Subprime lending refers to the act of issuing loans to people who may experience difficulties servicing them due to factors such as unemployment and situations that require medical attention on a regular. These loans are offered to people whose probability of failing on their repayment schedule is very high. Characteristics of loans issued under this category include high-interest rates, unfavorable terms of repayment, low quality collateral (Chukwuogor 45).
These characteristics are meant to cater to or the high risk that is involved in issuing the loans. These loans were the major contributor to the 2007-2008 financial crisis that had far-reaching financial consequences that affected the global economy. Proponents argue that these loans help people who cannot access the credit market due to their unfavorable economic situations. Subprime lending contributed to the housing market crisis because many of the borrowers defaulted, resulting in the bursting of the house-price bubble (Moseley par. 5). This affected house valuations negatively, forcing investors to abandon mortgages that were bundled under asset-backed securities.
The U.S government influences the real estate market by offering loan guarantees, tax credits, and loans for commercial development (Sowell 34). On the other hand, the federal government has the overhand with regard to the design used in developing estates and neighborhoods. According to government reports, the federal government spends about $450 billion on the real estate market (Chukwuogor 47). This money is distributed in expenditures such as loans and tax incentives.
This money impacts the real estate market significantly. The government participates in certain activities that have a direct influence on the success of the real estate market. These activities include infrastructure provision, zoning, implementation of subdivision regulations, and approval of new development programs(Sowell 38). The government also influences the real estate market through its policies and legislation on subsidies. These have an effect on the price and supply of property. The government boosts demand by giving real estate developers tax credits, deductions, and subsidies that lower the cost of property development (Chukwuogor 49).
On the other hand, the government is able to influence lending practices by funding banks and financial institutions as well as offering tax incentives. The U.S real estate market is very large. Therefore, it is important for the government to take part in real estate lending in order to enable people who cannot afford regular mortgages to own homes.
Lenders/mortgage bankers/mortgage brokers are to blame for the housing market crash. The market crashed primarily because people too loans that they could not manage to service. Lenders made it easy for people to take loans despite the fact that the majority of them were not properly qualified for credit services (Brezina 35). They were motivated by greed to make more money because subprime lending attracts high-interest rates.
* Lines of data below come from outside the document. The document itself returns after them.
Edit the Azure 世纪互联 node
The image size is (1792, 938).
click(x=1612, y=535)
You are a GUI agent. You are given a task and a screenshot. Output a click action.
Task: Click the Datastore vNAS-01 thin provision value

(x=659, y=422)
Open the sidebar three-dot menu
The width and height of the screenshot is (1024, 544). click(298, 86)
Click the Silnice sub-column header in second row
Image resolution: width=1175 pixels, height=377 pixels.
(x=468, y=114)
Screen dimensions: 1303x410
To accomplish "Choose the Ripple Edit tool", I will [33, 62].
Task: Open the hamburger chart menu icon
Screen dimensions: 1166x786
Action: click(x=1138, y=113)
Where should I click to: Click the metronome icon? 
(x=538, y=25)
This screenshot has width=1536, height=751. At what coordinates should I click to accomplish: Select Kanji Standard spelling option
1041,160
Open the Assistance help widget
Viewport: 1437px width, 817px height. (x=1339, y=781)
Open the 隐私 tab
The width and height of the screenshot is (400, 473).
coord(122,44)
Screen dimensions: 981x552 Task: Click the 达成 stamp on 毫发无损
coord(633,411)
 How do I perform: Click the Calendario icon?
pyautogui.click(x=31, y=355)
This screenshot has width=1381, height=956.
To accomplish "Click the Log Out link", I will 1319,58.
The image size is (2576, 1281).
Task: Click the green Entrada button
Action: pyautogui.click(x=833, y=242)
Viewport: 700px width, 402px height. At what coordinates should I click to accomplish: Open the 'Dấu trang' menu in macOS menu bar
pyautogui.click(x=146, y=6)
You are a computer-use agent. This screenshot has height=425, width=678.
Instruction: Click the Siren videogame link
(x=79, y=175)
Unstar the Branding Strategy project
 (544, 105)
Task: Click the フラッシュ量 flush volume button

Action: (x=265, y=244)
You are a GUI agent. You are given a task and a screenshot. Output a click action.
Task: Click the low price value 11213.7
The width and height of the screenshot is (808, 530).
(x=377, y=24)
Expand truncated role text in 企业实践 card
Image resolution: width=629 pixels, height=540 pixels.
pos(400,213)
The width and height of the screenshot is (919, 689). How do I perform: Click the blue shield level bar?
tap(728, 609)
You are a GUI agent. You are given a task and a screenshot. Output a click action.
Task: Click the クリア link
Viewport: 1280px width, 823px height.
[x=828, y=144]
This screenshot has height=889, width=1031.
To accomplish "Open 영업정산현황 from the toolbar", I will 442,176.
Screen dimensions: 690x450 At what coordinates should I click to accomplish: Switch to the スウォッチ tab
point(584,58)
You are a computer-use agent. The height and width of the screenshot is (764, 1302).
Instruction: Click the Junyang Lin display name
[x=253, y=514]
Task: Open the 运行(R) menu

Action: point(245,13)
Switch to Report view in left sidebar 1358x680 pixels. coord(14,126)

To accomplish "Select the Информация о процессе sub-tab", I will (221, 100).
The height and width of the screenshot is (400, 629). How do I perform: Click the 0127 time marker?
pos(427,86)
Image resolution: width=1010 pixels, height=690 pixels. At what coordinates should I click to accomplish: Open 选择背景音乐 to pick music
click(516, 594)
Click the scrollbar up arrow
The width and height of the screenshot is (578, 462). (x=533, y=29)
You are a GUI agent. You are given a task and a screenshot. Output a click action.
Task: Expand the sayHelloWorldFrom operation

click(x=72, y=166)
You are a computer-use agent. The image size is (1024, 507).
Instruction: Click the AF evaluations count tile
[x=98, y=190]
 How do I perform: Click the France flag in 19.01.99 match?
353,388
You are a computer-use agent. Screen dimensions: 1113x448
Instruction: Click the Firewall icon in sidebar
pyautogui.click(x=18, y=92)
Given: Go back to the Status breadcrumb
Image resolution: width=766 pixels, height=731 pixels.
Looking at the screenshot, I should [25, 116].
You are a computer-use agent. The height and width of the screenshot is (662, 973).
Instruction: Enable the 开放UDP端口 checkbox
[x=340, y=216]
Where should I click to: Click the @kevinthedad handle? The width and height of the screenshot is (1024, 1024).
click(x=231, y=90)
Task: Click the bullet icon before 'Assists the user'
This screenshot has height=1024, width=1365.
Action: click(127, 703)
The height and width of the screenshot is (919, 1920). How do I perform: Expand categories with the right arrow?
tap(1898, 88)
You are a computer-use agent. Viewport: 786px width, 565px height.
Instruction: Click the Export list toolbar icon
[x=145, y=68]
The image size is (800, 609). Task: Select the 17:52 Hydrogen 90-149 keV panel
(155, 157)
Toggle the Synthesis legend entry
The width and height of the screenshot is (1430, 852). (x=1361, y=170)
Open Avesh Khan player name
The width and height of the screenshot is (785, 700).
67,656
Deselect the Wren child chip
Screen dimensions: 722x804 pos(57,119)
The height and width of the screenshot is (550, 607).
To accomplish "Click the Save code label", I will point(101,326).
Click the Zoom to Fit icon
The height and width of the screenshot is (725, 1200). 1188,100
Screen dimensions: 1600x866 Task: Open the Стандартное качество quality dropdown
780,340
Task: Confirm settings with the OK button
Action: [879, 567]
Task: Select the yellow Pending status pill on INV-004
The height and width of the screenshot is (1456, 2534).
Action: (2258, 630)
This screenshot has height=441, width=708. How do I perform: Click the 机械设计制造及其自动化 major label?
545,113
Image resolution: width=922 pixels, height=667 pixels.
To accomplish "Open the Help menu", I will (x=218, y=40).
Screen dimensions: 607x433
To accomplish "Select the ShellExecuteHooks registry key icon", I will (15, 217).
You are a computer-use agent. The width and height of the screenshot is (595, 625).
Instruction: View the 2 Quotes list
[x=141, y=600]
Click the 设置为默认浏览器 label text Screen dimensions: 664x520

In order to take advantage of the soaring house prices, financial institutions created financial products that attracted people, even those who were not eligible for credit (Sowell 48). In addition, they did not conduct due diligence in order to determine the financial situations of borrowers. Borrowers cannot be blamed because their credit status was approved by lenders who wanted to make more money by taking advantage of the housing market (Sowell 48). Many borrowers were excited by the prospects of owning their own homes. Government-sponsored enterprises also played a role in the proliferation of subprime lending (Brezina, 36).
However, the majority of the loans were issued by private lenders. Private lenders were determined to outdo government-sponsored enterprises in offering credit services to low-and-middle-income borrowers who were excited to own homes.
Currently, there is a shortage of affordable housing in the United States. In particular, it is difficult for low-income people to get decent rental housing. This shortage has been caused by the high costs of housing construction that have prevented investors and home developers from tapping the large real estate market that targets low-income earners (Kotkin par. 4). The percentage of American families that are wallowing in financial instability and economic distress is so high that homelessness is on the rise. For instance, it is not possible for people earning minimum wage to afford decent housing in nay American state.
On the other hand, the number of people in the low-income group is increasing by the day while the number of affordable housing units is decreasing. This problem is resulting in high cases of homelessness, which is fueled by high rates of unemployment. Unless building costs come down, shortage of affordable housing will persist and become a national catastrophe (Kotkin par. 6). The most viable solution to this problem is for policy makers to enact legislation that advocate for higher incomes because low incomes are main cause of the housing crisis.
The government can assist low-income families by offering financial assistance in order to encourage them to allocate more of their incomes to buying homes. On the other hand, eradicating certain government regulations could ease the problem. Local government regulation promotes land zoning that limits the activities of developers in significant ways (Sowell 64). Government regulations only encourage the construction of quality housing units that have high costs and therefore attract high prices in the real estate market.
Brezina, Corona. America’s Recession: the Effects of the Economic Downturn. New York: The Rosen Publishing Group, 2011. Print.
Chukwuogor, C. The U.S Financial Crisis and Economic Recession 2007-2010: Causes, Local and Global Implications, Actions Taken, and the way Forward. Philadelphia: Chiaku Chukwuogor, 2012. Print.
Kotkin, Joel. America’s Emerging Housing Crisis. 2013. Web.
Moseley, Fred. (2011). The U.S. Economic Crisis: Causes and Solutions. 2011. Web.
Sowell, Thomas. The Housing Boom and Bust. New York: basic Books, 2010. Print.